Monday 15 October 2012

Monday morning wake up with a aching muscles after a weekend hike and reflect on yesterday's evening sermon on prayer:

 Thursday evening:
The light starts to fade and there are many hours and days of bitter anguish before the breaking of a new Sunday morning. He leave his disciples a stone throw away; weary, confused, pondering over a new meal fresh eaten, perhaps leading to some cataclysmic exodus?
So a conversation starts never before encountered in the long history of the triune Godhead between father and son. For the first time divine wills are not completely entwined as one. A human mind and will which screams out from every anguished brain cell against the divine plan of deepest human torture and separation from the triune God.

Psalm 143 Listen, Abba, Lord as I pray!
    You are faithful and honest
    and will answer my prayer.
I am your servant...

    .
My enemies are chasing me,

    crushing me in the ground.
I am in total darkness,
    like someone long dead.
    I have given up all hope,

    and I feel numb all over.
I remember to think about
the many things
    you did
    in years gone by.
Then I lift my hands in prayer,

because my soul is a desert,
    thirsty for water from you.
Please hurry, Abba Lord,
and answer my prayer.
    I feel hopeless.
    Don’t turn away
    and leave me here to die.
Each morning let me learn

more about your love
    because I trust you.
I come to you in prayer,
    asking for your guidance.
Please rescue me
from my enemies, Abba, Lord!
    I come to you for safety.
10 You are my God. Show me

    what you want me to do,
    and let your gentle Spirit
    lead me in the right path.
11 Be true to our name, Abba, Lord,
    and keep my life safe.
    Use your saving power
    to protect me from trouble.
12 I am your servant.

    Show how much you love me
    by destroying my enemies.

( modified from CEV ) 


Then the answer:

"My Dearest Son, of course I will answer your prayer
 But not after your human will but after our divine will.
You must walk through the darkest valley of death and be engulfed in it,
 You will face death just as every other child of Adam. You will scream with deepest agony;
 Finally killing death and bringing in a newly healed universe.
Yes we will be separated for a period, and that which can never be separated will be separated
We will each experience our darkest night of the soul, in the most painful of separations.
As we re-unite in joyful resurrection we will bring with us fallen Adam reuniting our whole human family
Long separated by rebellion and pride, into our new recreated universe.

Rise up my son and return to your disciples now sleeping in their human grief and sorrow."

So the tears and blood soaked drops of sweat fall to the ground and blesses that which was cursed by the start of human rebellion in far off Eden
As all of human rebellion finally resolves and the second Adam refuses to taste the Apple of ultimate temptation.  
Human will again becomes exactly aligned and matched with the divine will and plan.
And now the hour has come, the divine warrior arises to win the final battle.   

Lord teach me to pray








Tuesday 9 October 2012

Getting out of the layby


This is my reflection on our BRF quiet day at Penhurst yesterday inspired by a sermon at Southover  Church by Steve Daughtery on the Lord's prayer.
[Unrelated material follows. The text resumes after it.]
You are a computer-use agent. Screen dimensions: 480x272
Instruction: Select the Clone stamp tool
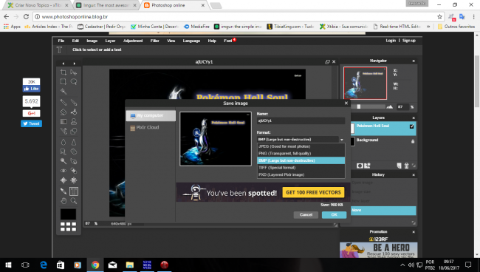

A comment by Pamela about some people may think that God had parked them in a layby rang a chord with me.

My Dad the King
Three persons in holy love
Conform my will to your will
Let your grace be my sufficiency
Let your father heart of love:
Saving
Sacrificial
Forgiving
Protecting
Unconditional
Never ending
Mould my love for others
Guide me to walk in your path not my path
Holding your hand, going at your speed
Keep me safe and protected in the long warm hug of your loving protection.